Directions for this task: Continue the news report on Penguin's settlement of the e-book price-fixing lawsuit from the point where it stops.

Page text:
-------------------------
Penguin Group has agreed to join three other publishers in a settlement of a US government lawsuit alleging an e-book price-fixing conspiracy with Apple, officials said Tuesday.
Customers try out the textunes eBook reader app on an Apple iPad at the Leipzig Book Fair on March 15, 2012 in Leipzig, Germany. Penguin Group has agreed to join three other publishers in a settlement of a US government lawsuit alleging an e-book price-fixing conspiracy with Apple, officials said.
The Justice Department said that with four of the five publishers having agreed to a settlement, it will proceed in its case against Apple and the remaining publisher, Macmillan.
The agreement was filed in a US federal court in New York and would end Penguin's role as a defendant in the civil antitrust lawsuit filed by the department on April 11.
Previous settlements were reached with Hachette Book Group Inc., HarperCollins and Simon & Schuster.
A trial against Macmillan and Apple currently is scheduled to begin in June 2013.
"Since the department's settlement with Hachette, HarperCollins and Simon & Schuster, consumers are already paying lower prices for the e-book versions of many of those publishers' new releases and bestsellers," said Jamillia Ferris, of the department's antitrust division.
-------------------------
Excerpted data:
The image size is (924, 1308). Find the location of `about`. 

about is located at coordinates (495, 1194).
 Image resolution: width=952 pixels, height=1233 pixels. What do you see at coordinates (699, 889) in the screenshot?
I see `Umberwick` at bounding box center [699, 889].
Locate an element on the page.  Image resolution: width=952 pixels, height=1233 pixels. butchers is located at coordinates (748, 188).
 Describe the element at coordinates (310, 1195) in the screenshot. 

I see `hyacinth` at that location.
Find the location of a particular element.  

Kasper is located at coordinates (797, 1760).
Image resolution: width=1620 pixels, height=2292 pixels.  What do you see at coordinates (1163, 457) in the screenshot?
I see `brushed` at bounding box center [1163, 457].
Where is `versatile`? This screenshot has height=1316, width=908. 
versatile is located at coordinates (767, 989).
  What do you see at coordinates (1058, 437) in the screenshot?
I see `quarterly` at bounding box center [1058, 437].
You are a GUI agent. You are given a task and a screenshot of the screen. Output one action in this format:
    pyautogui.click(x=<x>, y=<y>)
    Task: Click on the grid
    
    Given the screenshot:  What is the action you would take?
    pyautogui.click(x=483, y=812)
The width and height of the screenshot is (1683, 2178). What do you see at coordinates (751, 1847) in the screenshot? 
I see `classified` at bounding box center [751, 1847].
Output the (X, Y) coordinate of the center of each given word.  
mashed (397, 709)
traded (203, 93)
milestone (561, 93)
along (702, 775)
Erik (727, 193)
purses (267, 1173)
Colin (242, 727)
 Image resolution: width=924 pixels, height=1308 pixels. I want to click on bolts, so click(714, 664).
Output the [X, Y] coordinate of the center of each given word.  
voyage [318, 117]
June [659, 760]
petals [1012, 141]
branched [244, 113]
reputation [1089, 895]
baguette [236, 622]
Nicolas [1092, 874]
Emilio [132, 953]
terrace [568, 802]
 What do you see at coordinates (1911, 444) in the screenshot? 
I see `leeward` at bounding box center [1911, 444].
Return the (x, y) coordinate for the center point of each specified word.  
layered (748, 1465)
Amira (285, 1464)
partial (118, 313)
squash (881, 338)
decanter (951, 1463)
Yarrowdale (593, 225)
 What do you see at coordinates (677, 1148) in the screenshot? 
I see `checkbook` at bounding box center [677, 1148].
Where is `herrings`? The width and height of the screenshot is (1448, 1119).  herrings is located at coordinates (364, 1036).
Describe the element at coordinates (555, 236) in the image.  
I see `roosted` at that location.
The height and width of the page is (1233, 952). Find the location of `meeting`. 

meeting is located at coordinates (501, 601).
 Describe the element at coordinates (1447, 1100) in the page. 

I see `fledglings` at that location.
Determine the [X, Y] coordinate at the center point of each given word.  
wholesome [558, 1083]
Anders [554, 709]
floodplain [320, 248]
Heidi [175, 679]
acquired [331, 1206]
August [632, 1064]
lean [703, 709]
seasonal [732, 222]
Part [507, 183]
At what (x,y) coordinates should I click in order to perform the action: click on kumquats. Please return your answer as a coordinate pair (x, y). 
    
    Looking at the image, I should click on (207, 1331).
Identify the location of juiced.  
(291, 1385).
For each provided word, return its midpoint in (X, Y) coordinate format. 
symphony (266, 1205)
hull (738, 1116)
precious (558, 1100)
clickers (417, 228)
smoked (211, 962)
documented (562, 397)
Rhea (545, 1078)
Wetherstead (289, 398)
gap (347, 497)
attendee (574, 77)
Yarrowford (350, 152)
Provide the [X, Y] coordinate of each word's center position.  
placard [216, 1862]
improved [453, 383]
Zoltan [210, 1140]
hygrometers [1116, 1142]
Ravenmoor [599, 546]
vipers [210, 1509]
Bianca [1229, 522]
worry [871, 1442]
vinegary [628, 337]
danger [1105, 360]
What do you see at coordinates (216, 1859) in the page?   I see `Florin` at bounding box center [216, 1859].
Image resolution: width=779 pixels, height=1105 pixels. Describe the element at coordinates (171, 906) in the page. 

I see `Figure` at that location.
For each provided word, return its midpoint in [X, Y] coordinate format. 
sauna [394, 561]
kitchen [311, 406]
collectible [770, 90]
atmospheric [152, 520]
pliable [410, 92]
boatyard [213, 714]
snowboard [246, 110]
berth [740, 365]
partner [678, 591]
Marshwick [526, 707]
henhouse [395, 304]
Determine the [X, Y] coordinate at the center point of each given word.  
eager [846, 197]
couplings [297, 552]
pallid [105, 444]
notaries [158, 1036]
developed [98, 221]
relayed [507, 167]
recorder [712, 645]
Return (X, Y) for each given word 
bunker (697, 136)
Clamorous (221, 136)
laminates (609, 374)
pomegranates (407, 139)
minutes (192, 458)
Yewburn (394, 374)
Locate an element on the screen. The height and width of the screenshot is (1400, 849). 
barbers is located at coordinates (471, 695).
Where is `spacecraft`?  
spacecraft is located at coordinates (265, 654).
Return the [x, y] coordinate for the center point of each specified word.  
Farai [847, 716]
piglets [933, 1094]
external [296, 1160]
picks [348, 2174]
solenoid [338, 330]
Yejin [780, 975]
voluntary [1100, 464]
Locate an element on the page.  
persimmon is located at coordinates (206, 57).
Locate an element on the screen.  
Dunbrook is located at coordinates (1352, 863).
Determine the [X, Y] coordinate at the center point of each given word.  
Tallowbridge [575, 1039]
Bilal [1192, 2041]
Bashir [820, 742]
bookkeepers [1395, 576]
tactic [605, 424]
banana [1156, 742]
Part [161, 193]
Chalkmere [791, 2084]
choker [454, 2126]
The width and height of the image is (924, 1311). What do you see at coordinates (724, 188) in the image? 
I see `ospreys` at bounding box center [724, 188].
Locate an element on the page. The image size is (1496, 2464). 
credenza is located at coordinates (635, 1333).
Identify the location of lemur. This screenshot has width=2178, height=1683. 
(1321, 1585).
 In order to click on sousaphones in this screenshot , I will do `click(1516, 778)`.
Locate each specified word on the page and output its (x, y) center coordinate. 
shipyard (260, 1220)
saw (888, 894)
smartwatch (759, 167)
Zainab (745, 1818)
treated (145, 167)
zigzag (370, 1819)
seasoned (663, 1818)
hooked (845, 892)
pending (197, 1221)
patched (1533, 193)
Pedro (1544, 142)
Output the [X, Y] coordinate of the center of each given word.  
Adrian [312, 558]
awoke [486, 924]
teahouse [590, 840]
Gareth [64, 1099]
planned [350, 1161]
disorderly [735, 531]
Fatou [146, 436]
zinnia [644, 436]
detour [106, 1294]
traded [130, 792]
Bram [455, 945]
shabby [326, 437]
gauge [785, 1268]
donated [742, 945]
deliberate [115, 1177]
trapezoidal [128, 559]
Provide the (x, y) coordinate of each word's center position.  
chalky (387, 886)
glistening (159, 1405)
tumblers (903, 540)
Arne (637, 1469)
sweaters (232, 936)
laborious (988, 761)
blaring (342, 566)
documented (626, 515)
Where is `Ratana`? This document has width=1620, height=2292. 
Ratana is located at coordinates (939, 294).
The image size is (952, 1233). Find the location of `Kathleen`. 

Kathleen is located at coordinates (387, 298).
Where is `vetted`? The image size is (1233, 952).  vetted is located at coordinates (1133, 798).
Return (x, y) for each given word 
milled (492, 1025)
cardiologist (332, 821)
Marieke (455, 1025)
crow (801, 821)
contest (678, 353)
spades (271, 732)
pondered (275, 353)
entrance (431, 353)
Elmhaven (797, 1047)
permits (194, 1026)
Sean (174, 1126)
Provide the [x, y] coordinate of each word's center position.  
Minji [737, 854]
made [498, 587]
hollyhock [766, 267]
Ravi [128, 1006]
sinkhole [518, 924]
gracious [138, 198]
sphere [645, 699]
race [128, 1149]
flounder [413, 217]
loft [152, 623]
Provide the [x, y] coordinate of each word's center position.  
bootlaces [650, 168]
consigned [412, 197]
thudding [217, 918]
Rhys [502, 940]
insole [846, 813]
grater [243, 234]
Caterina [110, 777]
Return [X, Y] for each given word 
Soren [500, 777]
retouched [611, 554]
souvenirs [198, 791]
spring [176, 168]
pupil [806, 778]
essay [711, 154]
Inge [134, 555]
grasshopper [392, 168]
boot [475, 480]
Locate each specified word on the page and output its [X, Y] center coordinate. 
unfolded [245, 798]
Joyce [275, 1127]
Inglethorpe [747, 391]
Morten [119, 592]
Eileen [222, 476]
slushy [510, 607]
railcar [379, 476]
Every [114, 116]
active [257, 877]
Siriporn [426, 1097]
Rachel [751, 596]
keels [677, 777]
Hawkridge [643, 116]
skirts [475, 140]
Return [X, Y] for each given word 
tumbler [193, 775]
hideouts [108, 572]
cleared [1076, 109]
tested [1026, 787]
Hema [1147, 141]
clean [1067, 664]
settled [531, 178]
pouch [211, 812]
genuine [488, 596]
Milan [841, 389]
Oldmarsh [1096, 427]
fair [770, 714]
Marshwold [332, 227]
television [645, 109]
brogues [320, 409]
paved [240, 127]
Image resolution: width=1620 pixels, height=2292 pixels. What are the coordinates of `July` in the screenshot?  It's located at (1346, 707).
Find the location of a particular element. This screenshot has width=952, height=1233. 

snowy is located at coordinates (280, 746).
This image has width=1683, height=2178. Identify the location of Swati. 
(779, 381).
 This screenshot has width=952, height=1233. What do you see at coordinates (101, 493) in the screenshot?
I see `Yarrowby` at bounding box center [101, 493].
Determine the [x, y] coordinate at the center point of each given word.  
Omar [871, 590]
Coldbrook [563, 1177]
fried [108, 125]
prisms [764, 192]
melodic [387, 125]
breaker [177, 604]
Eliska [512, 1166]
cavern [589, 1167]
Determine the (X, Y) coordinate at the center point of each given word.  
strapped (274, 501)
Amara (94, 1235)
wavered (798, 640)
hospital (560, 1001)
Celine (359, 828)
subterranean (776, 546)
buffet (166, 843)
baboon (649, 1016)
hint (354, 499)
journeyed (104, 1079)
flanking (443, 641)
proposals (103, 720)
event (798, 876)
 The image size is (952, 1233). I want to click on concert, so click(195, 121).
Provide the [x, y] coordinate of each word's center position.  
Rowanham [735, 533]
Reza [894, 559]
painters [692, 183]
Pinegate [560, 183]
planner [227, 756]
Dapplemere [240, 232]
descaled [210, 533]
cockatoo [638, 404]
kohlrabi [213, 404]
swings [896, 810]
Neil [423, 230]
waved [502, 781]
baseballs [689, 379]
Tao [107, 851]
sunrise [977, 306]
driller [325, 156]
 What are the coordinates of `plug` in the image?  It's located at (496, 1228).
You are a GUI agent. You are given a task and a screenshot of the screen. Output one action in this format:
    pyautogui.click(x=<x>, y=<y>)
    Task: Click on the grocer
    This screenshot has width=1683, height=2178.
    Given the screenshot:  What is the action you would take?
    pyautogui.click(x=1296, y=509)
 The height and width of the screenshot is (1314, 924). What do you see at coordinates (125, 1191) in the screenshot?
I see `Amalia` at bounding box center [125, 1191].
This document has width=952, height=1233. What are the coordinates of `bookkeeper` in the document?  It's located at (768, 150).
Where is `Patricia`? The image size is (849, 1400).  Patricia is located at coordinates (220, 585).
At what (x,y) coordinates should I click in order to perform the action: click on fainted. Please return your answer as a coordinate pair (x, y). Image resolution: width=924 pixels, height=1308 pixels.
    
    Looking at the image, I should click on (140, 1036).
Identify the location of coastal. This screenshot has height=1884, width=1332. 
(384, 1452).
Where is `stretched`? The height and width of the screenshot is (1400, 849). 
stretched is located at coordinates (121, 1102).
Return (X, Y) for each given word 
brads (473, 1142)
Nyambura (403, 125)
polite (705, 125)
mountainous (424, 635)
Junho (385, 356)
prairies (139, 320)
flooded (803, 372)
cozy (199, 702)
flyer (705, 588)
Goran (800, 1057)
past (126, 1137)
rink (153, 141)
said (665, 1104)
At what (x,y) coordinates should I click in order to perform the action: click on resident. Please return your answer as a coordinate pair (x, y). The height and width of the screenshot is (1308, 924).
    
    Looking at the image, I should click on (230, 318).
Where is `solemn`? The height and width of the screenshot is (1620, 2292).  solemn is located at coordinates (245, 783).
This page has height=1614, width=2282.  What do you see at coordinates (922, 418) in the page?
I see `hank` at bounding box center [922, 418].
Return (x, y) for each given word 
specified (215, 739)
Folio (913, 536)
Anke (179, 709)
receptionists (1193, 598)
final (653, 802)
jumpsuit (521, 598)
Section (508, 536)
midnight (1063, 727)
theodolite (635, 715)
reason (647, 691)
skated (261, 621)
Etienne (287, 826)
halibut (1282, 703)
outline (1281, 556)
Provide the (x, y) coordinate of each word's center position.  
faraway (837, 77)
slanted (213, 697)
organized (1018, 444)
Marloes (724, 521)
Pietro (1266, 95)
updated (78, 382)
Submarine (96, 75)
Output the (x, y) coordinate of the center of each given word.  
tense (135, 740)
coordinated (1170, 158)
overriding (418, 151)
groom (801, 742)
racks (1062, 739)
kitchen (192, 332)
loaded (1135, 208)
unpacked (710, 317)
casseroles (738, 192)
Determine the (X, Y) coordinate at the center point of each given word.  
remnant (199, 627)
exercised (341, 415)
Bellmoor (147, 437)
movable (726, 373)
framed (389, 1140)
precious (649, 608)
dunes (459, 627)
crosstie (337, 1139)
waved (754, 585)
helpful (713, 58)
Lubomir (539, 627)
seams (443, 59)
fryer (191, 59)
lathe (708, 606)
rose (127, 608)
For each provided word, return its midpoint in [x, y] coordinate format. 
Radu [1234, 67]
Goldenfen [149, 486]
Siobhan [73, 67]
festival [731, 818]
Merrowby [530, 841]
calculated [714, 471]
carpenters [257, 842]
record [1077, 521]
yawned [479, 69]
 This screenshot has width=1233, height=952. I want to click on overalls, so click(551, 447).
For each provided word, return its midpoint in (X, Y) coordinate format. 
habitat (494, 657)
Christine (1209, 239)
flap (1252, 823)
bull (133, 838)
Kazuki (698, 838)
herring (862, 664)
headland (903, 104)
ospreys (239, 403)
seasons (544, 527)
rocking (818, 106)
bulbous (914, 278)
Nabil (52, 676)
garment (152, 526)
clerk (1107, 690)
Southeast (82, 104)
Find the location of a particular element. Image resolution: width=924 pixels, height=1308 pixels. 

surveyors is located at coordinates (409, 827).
-------------------------
Expected answer:
"If approved by the court, the proposed settlement with Penguin will be an important step toward undoing the harm caused by the publishers' anticompetitive conduct and restoring retail price competition so consumers can pay lower prices for Penguin's e-books."
Penguin agreed to terminate its agreements with Apple and other e-book retailers and will be prohibited for two years from entering into new agreements that limit discounts or other promotions.
US officials said the scheme was aimed at ending a discounting effort by Amazon, which sold most e-books at $9.99 until the new pricing plan was forced on the retail giant.
The move almost instantly raised the prices consumers paid for e-books, authorities said.
The latest agreement came as Penguin is seeking to merge with rival Random House, the largest US book publisher.
The Justice Department said the terms of the settlement would apply if the joint venture is allowed to proceed.